### [To do]
In the data below, swap each occurrence of "Where should I click to:" for "Which spot should I click to:". Reproduce every line with nothing else altered.

### [Information given]
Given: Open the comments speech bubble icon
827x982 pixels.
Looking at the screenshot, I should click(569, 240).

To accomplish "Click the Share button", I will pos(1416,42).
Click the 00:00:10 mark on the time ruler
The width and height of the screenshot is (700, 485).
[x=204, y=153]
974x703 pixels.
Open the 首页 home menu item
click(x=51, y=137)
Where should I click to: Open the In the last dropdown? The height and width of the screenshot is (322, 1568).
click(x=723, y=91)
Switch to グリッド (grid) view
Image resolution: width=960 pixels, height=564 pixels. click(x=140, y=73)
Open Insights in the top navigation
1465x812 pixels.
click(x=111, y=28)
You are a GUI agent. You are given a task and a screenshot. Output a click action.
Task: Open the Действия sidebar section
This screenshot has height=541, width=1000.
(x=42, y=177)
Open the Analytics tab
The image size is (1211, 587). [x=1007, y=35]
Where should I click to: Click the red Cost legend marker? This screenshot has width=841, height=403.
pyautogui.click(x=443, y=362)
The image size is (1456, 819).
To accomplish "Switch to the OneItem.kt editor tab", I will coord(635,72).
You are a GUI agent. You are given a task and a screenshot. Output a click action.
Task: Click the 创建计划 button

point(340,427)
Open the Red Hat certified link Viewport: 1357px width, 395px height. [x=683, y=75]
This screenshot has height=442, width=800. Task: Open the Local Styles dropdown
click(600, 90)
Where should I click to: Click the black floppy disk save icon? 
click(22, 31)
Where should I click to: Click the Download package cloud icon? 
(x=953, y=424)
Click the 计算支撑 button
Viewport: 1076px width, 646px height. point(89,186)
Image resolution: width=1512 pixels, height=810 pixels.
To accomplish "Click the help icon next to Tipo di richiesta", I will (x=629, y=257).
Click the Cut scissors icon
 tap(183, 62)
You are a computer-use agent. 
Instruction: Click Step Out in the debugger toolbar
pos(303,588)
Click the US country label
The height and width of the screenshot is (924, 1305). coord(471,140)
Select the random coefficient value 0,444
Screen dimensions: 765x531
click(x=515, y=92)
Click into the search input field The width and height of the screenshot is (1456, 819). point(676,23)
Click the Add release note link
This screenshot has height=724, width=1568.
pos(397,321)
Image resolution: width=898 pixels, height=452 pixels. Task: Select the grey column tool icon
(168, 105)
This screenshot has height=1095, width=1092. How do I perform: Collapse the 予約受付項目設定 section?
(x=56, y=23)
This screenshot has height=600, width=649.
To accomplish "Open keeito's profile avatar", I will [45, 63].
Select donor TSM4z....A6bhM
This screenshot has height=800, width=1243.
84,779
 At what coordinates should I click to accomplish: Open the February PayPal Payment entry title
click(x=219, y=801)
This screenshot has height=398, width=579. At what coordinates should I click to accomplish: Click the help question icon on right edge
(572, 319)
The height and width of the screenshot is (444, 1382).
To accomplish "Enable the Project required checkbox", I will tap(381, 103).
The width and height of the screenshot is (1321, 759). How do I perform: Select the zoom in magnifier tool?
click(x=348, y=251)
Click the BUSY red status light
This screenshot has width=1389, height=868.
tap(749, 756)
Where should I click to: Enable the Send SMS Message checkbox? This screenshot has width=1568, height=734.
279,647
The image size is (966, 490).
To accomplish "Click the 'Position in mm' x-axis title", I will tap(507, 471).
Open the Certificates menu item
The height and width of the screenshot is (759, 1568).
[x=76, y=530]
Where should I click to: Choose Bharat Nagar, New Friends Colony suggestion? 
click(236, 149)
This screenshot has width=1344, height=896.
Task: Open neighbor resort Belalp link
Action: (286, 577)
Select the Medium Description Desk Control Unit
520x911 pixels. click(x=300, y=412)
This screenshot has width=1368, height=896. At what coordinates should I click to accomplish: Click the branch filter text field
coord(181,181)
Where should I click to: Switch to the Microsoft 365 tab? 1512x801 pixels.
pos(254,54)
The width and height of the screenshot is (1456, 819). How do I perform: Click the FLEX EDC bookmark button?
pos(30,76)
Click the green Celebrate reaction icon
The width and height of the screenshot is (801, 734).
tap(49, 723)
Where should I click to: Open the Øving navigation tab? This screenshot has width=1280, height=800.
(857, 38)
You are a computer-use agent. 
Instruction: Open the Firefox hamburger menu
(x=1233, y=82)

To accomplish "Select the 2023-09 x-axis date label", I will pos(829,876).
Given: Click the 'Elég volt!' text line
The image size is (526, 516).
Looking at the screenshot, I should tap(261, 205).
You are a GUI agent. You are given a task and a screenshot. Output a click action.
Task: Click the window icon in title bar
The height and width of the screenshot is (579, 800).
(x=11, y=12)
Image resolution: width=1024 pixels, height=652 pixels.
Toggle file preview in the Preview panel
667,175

### [Result]
Given: Open the comments speech bubble icon
827x982 pixels.
Looking at the screenshot, I should click(569, 240).

To accomplish "Click the Share button", I will pos(1416,42).
Click the 00:00:10 mark on the time ruler
The width and height of the screenshot is (700, 485).
[x=204, y=153]
974x703 pixels.
Open the 首页 home menu item
click(x=51, y=137)
Which spot should I click to: Open the In the last dropdown? The height and width of the screenshot is (322, 1568).
click(x=723, y=91)
Switch to グリッド (grid) view
Image resolution: width=960 pixels, height=564 pixels. click(x=140, y=73)
Open Insights in the top navigation
1465x812 pixels.
click(x=111, y=28)
You are a GUI agent. You are given a task and a screenshot. Output a click action.
Task: Open the Действия sidebar section
This screenshot has height=541, width=1000.
(x=42, y=177)
Open the Analytics tab
The image size is (1211, 587). [x=1007, y=35]
Which spot should I click to: Click the red Cost legend marker? This screenshot has width=841, height=403.
pyautogui.click(x=443, y=362)
The image size is (1456, 819).
To accomplish "Switch to the OneItem.kt editor tab", I will coord(635,72).
You are a GUI agent. You are given a task and a screenshot. Output a click action.
Task: Click the 创建计划 button

point(340,427)
Open the Red Hat certified link Viewport: 1357px width, 395px height. [x=683, y=75]
This screenshot has height=442, width=800. Task: Open the Local Styles dropdown
click(600, 90)
Which spot should I click to: Click the black floppy disk save icon? 
click(22, 31)
Which spot should I click to: Click the Download package cloud icon? 
(x=953, y=424)
Click the 计算支撑 button
Viewport: 1076px width, 646px height. point(89,186)
Image resolution: width=1512 pixels, height=810 pixels.
To accomplish "Click the help icon next to Tipo di richiesta", I will (x=629, y=257).
Click the Cut scissors icon
 tap(183, 62)
You are a computer-use agent. 
Instruction: Click Step Out in the debugger toolbar
pos(303,588)
Click the US country label
The height and width of the screenshot is (924, 1305). coord(471,140)
Select the random coefficient value 0,444
Screen dimensions: 765x531
click(x=515, y=92)
Click into the search input field The width and height of the screenshot is (1456, 819). point(676,23)
Click the Add release note link
This screenshot has height=724, width=1568.
pos(397,321)
Image resolution: width=898 pixels, height=452 pixels. Task: Select the grey column tool icon
(168, 105)
This screenshot has height=1095, width=1092. How do I perform: Collapse the 予約受付項目設定 section?
(x=56, y=23)
This screenshot has height=600, width=649.
To accomplish "Open keeito's profile avatar", I will [45, 63].
Select donor TSM4z....A6bhM
This screenshot has height=800, width=1243.
84,779
 At what coordinates should I click to accomplish: Open the February PayPal Payment entry title
click(x=219, y=801)
This screenshot has height=398, width=579. At what coordinates should I click to accomplish: Click the help question icon on right edge
(572, 319)
The height and width of the screenshot is (444, 1382).
To accomplish "Enable the Project required checkbox", I will tap(381, 103).
The width and height of the screenshot is (1321, 759). How do I perform: Select the zoom in magnifier tool?
click(x=348, y=251)
Click the BUSY red status light
This screenshot has width=1389, height=868.
tap(749, 756)
Which spot should I click to: Enable the Send SMS Message checkbox? This screenshot has width=1568, height=734.
279,647
The image size is (966, 490).
To accomplish "Click the 'Position in mm' x-axis title", I will tap(507, 471).
Open the Certificates menu item
The height and width of the screenshot is (759, 1568).
[x=76, y=530]
Which spot should I click to: Choose Bharat Nagar, New Friends Colony suggestion? 
click(236, 149)
This screenshot has width=1344, height=896.
Task: Open neighbor resort Belalp link
Action: (286, 577)
Select the Medium Description Desk Control Unit
520x911 pixels. click(x=300, y=412)
This screenshot has width=1368, height=896. At what coordinates should I click to accomplish: Click the branch filter text field
coord(181,181)
Which spot should I click to: Switch to the Microsoft 365 tab? 1512x801 pixels.
pos(254,54)
The width and height of the screenshot is (1456, 819). How do I perform: Click the FLEX EDC bookmark button?
pos(30,76)
Click the green Celebrate reaction icon
The width and height of the screenshot is (801, 734).
tap(49, 723)
Which spot should I click to: Open the Øving navigation tab? This screenshot has width=1280, height=800.
(857, 38)
You are a computer-use agent. 
Instruction: Open the Firefox hamburger menu
(x=1233, y=82)

To accomplish "Select the 2023-09 x-axis date label", I will pos(829,876).
Given: Click the 'Elég volt!' text line
The image size is (526, 516).
Looking at the screenshot, I should tap(261, 205).
You are a GUI agent. You are given a task and a screenshot. Output a click action.
Task: Click the window icon in title bar
The height and width of the screenshot is (579, 800).
(x=11, y=12)
Image resolution: width=1024 pixels, height=652 pixels.
Toggle file preview in the Preview panel
667,175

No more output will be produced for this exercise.